• **Problem statement**:
Extract only the first line of the listing and every line after it up to and including the one with "Image resolution: width=490". Omit the pictures.
____ Dataset entries
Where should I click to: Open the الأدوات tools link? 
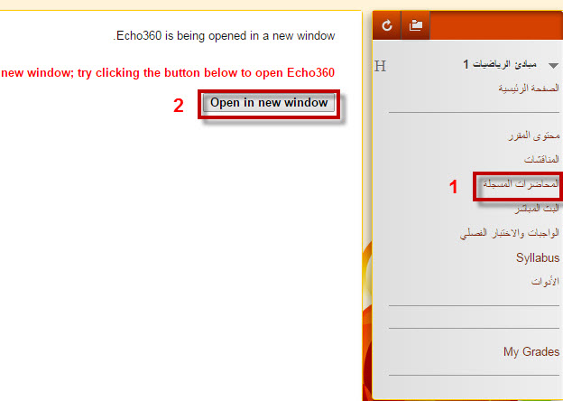coord(545,282)
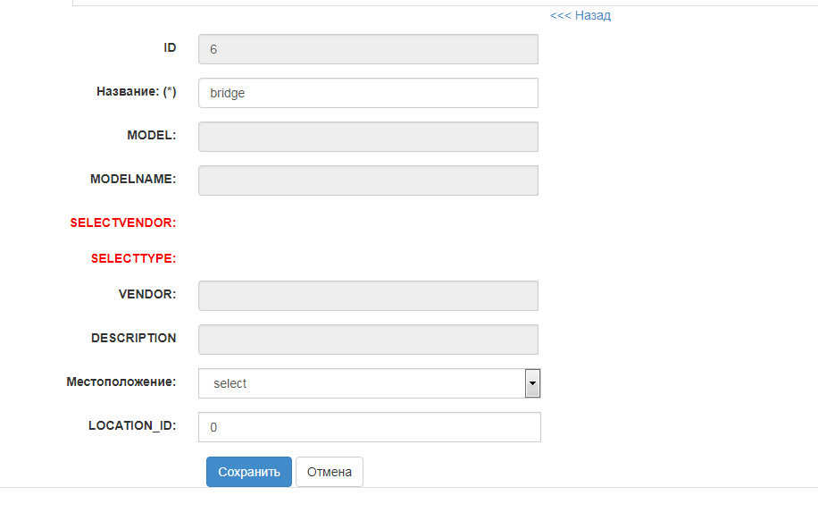Screen dimensions: 818x512
Task: Focus the LOCATION_ID field with value 0
Action: [x=370, y=427]
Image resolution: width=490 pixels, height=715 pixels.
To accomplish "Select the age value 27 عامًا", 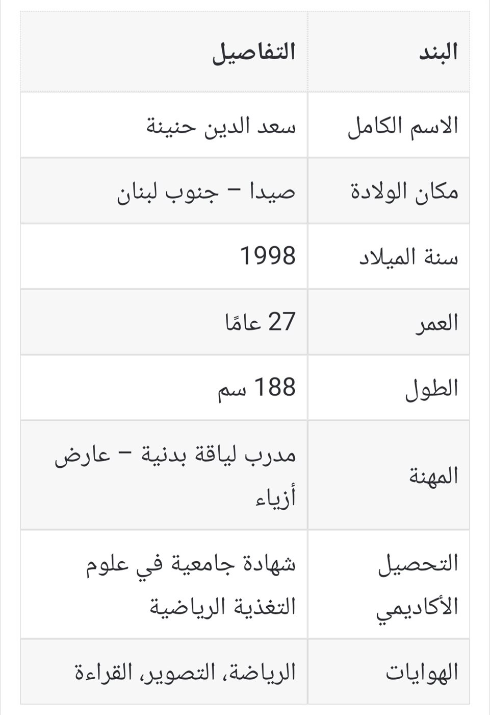I will pos(261,322).
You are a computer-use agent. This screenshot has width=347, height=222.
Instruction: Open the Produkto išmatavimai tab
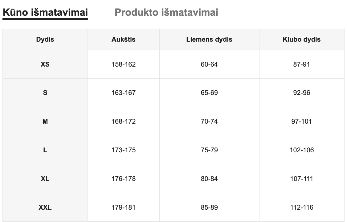[166, 13]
________
• **Output of the exercise**:
Where should I click to: Open the الأدوات tools link? 
coord(545,282)
Screen dimensions: 818x512
Task: Focus the LOCATION_ID field with value 0
Action: [x=370, y=427]
Image resolution: width=490 pixels, height=715 pixels.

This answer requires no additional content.